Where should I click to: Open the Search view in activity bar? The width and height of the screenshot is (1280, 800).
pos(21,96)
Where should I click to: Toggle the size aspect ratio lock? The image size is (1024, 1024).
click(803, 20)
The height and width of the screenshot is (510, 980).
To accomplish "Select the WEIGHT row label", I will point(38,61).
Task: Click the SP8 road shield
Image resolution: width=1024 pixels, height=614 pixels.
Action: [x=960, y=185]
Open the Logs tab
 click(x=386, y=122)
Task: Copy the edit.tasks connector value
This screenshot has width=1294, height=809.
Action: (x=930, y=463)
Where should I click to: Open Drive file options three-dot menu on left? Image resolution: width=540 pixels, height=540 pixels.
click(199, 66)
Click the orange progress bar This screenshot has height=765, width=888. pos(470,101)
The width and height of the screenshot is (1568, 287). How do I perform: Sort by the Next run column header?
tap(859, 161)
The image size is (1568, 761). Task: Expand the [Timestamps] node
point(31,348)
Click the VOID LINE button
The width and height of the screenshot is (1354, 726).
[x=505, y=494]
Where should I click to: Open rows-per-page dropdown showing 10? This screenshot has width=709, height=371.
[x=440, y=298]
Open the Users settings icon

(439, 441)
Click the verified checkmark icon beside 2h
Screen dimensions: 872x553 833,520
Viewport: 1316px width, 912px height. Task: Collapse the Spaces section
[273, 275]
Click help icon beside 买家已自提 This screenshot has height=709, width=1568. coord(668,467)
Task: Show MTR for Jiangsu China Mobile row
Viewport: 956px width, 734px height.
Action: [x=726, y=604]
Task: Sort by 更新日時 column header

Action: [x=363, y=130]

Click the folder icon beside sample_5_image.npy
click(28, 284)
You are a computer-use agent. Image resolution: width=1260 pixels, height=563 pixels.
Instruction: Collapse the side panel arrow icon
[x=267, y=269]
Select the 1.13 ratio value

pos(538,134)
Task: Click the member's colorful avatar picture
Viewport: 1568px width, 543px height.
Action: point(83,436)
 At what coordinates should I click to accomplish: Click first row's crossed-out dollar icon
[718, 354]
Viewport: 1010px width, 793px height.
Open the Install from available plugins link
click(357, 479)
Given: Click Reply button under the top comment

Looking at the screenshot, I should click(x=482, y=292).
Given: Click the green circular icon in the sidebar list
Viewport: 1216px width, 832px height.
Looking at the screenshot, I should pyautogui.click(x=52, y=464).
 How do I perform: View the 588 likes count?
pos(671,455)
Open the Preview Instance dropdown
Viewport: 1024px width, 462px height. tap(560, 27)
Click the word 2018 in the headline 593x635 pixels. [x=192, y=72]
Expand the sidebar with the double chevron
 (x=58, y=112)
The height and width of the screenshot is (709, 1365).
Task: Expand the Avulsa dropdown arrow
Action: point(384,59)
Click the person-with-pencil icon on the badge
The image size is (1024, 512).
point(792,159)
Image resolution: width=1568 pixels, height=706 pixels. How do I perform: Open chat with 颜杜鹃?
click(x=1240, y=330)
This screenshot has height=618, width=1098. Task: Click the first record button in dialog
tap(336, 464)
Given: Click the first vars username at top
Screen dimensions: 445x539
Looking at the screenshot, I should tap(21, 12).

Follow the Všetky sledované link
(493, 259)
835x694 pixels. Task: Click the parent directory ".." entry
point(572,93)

===============

#### TO DO
Retype the data in full and match it exactly.

#### RESULT BELOW
Where should I click to: Open the Search view in activity bar? The width and height of the screenshot is (1280, 800).
pos(21,96)
Where should I click to: Toggle the size aspect ratio lock? The image size is (1024, 1024).
click(803, 20)
The height and width of the screenshot is (510, 980).
To accomplish "Select the WEIGHT row label", I will point(38,61).
Task: Click the SP8 road shield
Image resolution: width=1024 pixels, height=614 pixels.
Action: [x=960, y=185]
Open the Logs tab
 click(x=386, y=122)
Task: Copy the edit.tasks connector value
This screenshot has width=1294, height=809.
Action: (x=930, y=463)
Where should I click to: Open Drive file options three-dot menu on left? Image resolution: width=540 pixels, height=540 pixels.
click(199, 66)
Click the orange progress bar This screenshot has height=765, width=888. pos(470,101)
The width and height of the screenshot is (1568, 287). How do I perform: Sort by the Next run column header?
tap(859, 161)
The image size is (1568, 761). Task: Expand the [Timestamps] node
point(31,348)
Click the VOID LINE button
The width and height of the screenshot is (1354, 726).
[x=505, y=494]
Where should I click to: Open rows-per-page dropdown showing 10? This screenshot has width=709, height=371.
[x=440, y=298]
Open the Users settings icon

(439, 441)
Click the verified checkmark icon beside 2h
Screen dimensions: 872x553 833,520
Viewport: 1316px width, 912px height. Task: Collapse the Spaces section
[273, 275]
Click help icon beside 买家已自提 This screenshot has height=709, width=1568. coord(668,467)
Task: Show MTR for Jiangsu China Mobile row
Viewport: 956px width, 734px height.
Action: [x=726, y=604]
Task: Sort by 更新日時 column header

Action: [x=363, y=130]

Click the folder icon beside sample_5_image.npy
click(28, 284)
You are a computer-use agent. Image resolution: width=1260 pixels, height=563 pixels.
Instruction: Collapse the side panel arrow icon
[x=267, y=269]
Select the 1.13 ratio value

pos(538,134)
Task: Click the member's colorful avatar picture
Viewport: 1568px width, 543px height.
Action: point(83,436)
 At what coordinates should I click to accomplish: Click first row's crossed-out dollar icon
[718, 354]
Viewport: 1010px width, 793px height.
Open the Install from available plugins link
click(357, 479)
Given: Click Reply button under the top comment

Looking at the screenshot, I should click(x=482, y=292).
Given: Click the green circular icon in the sidebar list
Viewport: 1216px width, 832px height.
Looking at the screenshot, I should pyautogui.click(x=52, y=464).
 How do I perform: View the 588 likes count?
pos(671,455)
Open the Preview Instance dropdown
Viewport: 1024px width, 462px height. tap(560, 27)
Click the word 2018 in the headline 593x635 pixels. [x=192, y=72]
Expand the sidebar with the double chevron
 (x=58, y=112)
The height and width of the screenshot is (709, 1365).
Task: Expand the Avulsa dropdown arrow
Action: point(384,59)
Click the person-with-pencil icon on the badge
The image size is (1024, 512).
point(792,159)
Image resolution: width=1568 pixels, height=706 pixels. How do I perform: Open chat with 颜杜鹃?
click(x=1240, y=330)
This screenshot has height=618, width=1098. Task: Click the first record button in dialog
tap(336, 464)
Given: Click the first vars username at top
Screen dimensions: 445x539
Looking at the screenshot, I should tap(21, 12).

Follow the Všetky sledované link
(493, 259)
835x694 pixels. Task: Click the parent directory ".." entry
point(572,93)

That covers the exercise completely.